A program of chair-side stretching exercises was created by the principal investigator (PI) and a board-certified physical therapist. The stretches were chosen to exercise the neck, shoulders, back, and hands and wrists. Prior to the study, the treatment group was trained through face-to-face demonstrations by the investigators, to perform the provided set of chair-side stretches. Participants were given written and visual instructions for each stretching exercise as a reference. All of the associated clinical instructors were given the same visual and written instructions in order to familiarize faculty with the study. However, the clinical instructors did not play a role in the study. The series of chair-side stretches took approximately 5 to 7 minutes to complete prior to each clinic session. Examples of the visual instructions provided to the participants are shown in Figures 1a–1c.
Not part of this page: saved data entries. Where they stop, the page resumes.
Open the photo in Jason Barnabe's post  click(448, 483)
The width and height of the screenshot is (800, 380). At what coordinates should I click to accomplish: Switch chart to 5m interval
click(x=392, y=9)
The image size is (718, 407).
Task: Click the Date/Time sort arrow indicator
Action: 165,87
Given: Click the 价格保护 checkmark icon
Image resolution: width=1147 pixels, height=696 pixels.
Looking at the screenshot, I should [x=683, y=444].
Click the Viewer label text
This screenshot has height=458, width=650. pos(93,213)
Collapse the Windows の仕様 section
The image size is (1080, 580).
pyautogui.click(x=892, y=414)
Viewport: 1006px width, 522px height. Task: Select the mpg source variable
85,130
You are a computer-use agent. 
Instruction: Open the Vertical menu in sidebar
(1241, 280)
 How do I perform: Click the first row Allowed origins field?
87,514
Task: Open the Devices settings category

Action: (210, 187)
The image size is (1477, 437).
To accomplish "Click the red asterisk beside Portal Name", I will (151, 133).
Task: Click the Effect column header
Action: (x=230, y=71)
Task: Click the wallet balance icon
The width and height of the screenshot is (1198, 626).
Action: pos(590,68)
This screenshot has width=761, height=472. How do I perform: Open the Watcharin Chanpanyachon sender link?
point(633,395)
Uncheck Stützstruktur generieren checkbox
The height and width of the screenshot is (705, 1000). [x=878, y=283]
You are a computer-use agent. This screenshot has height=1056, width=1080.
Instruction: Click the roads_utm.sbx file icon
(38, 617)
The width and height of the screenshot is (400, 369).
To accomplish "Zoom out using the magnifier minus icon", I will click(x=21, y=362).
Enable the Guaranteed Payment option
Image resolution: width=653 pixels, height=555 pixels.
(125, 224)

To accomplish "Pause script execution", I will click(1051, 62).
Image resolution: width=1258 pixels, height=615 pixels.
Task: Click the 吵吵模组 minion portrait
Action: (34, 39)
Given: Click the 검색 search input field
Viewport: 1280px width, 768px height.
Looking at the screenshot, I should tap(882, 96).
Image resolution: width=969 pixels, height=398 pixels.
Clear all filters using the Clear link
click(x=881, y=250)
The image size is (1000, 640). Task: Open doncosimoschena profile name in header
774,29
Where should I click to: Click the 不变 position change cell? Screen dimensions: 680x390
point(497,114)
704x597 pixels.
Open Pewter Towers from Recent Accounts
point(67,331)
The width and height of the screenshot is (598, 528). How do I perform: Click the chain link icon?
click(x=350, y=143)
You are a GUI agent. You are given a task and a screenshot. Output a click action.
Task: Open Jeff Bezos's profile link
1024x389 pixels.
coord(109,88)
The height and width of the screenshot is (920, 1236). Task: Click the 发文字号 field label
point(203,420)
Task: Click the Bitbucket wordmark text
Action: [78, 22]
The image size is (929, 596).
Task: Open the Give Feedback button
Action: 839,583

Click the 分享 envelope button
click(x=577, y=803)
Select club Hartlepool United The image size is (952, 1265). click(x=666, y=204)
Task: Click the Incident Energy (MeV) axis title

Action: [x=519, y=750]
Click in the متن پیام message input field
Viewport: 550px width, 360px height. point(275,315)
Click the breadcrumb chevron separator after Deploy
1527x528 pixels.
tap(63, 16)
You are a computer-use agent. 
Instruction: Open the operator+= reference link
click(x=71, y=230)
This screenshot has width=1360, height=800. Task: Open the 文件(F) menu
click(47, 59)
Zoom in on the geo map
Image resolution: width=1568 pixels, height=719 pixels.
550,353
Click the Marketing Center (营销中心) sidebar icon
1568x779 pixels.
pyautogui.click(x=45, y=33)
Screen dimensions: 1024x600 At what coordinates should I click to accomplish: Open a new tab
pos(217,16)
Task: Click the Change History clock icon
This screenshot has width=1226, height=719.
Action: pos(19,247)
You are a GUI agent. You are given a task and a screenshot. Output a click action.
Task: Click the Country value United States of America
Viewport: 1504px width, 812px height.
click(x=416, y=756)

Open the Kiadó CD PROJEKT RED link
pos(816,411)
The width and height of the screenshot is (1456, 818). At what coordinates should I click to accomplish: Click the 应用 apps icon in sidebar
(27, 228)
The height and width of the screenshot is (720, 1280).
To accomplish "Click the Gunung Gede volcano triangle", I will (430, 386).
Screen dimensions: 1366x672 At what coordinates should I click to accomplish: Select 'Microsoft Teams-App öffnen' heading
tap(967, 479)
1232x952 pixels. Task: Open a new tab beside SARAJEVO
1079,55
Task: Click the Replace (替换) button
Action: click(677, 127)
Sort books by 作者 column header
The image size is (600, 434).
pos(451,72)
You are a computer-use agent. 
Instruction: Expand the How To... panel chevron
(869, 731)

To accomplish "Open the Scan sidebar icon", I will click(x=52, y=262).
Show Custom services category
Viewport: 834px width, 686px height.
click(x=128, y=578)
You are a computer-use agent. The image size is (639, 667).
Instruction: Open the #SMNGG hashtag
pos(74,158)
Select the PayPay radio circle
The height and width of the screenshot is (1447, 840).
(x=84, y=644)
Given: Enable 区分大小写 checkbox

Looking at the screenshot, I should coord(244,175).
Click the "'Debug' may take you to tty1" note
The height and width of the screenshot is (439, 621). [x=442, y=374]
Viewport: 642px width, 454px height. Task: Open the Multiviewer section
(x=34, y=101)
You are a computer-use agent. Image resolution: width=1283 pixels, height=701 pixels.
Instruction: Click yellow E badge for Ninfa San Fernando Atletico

Treatment group participants were given a log spreadsheet to record the date and time the stretches were performed.
Survey instrument
Two questionnaires were used, a modified Standardized Nordic Questionnaire (SNQ) and a qualitative questionnaire regarding the perceptions about the effects of the chair-side stretching exercises. The SNQ was developed by the Nordic Council of Ministers to standardize the evaluation of MSD for epidemiological research, and has been found to be a repeatable, valid resource in measuring MSD.39–41 Each participant was assigned a study number and evaluated using a modified SNQ39 three times over the fall semester: beginning (week 0), midpoint (week 5), and end (week 10.5). The modified SNQ evaluated MSK pain in multiple body regions, such as the neck, shoulders, hands and wrists, lower back, and lower extremities using simple “yes/no” responses. An anatomical illustration was provided to help participants answer the questions.39 The questionnaire included items regarding the length of time pain lasted, whether they had trouble in each body region during the last 7 days, if the pain prevented them from completing daily tasks, and if they have sought medical treatment for MSK pain within the last 12 months.39 Modifications were made to include demographic data and information on personal habits including alcohol consumption and tobacco use, hours spent in clinic, stress levels, and weekly hours spent exercising. The modified SNQ had a total of 74 items, including the demographic questions, but the length varied depending on the “yes/no” responses and follow-up questions. Treatment group participants also completed a researcher developed, qualitative questionnaire with items regarding their personal feelings about the effects of the stretches on any related MSK pain, whether positive, negative, or neutral.
Data analysis
Data were analyzed using the SPSS statistical software, version 23 (IBM; Armonk, NY, USA). Musculoskeletal (MSK) pain sums were calculated as the total number of body regions the participant responded to having experienced MSK pain in the last 7 days (stated in the first SNQ) or since the last time the questionnaire was administered (stated in the second and third SNQ). Results for the first SNQ were utilized as the baseline for participants’ responses. These results were analyzed using a t-test to compare the scores between the treatment group and the control group from the first, second, and third questionnaire. Overall pain severity scores were calculated and classified as no pain (0), mild pain (1), moderate pain (2), or severe pain (3), based on the participant’s response to having pain in any body region and the length of time the MSK pain prevented them from doing their normal work. The same calculation and classification was applied for each specific body region, including the neck, shoulders, hands and wrists, and low back. These results were analyzed using MANOVA to compare the first, second, and third questionnaires among the treatment and control group. A hierarchical multiple regression model was used to analyze the effect of stretching exercises in predicting MSK pain. Demographic and descriptive variables were analyzed to control as possible factors for MSK pain.
Results
Demographics
A total of 31 students participated in the study and completed the SNQ three times throughout the study. Of the total number of participants, 15 students were assigned to the treatment group and 16 assigned to the control group. The majority of the participants were non-smoking females between 21 to 22 years of age. Participants spent an average of 12 to 18 hours in clinic per week; more than half (54.8%) spent an average of 15 hours per week.
MSK pain
Calculations for the sum of MSK Pain were analyzed using a t-test to compare the groups for the first, second, and third SNQ. For each group, the mean scores for the sum of MSK pain was the lowest for the first SNQ and highest among the second SNQ; No statistically significant differences were found between the groups for the first SNQ. Differences in MSK pain score sums were statistically significant between the groups for the second SNQ (p=0.03), however no significant differences were found for the third SNQ (p=0.07). Results for the sums of MSK pain scores (means and standard deviations) for both groups are shown in Table I.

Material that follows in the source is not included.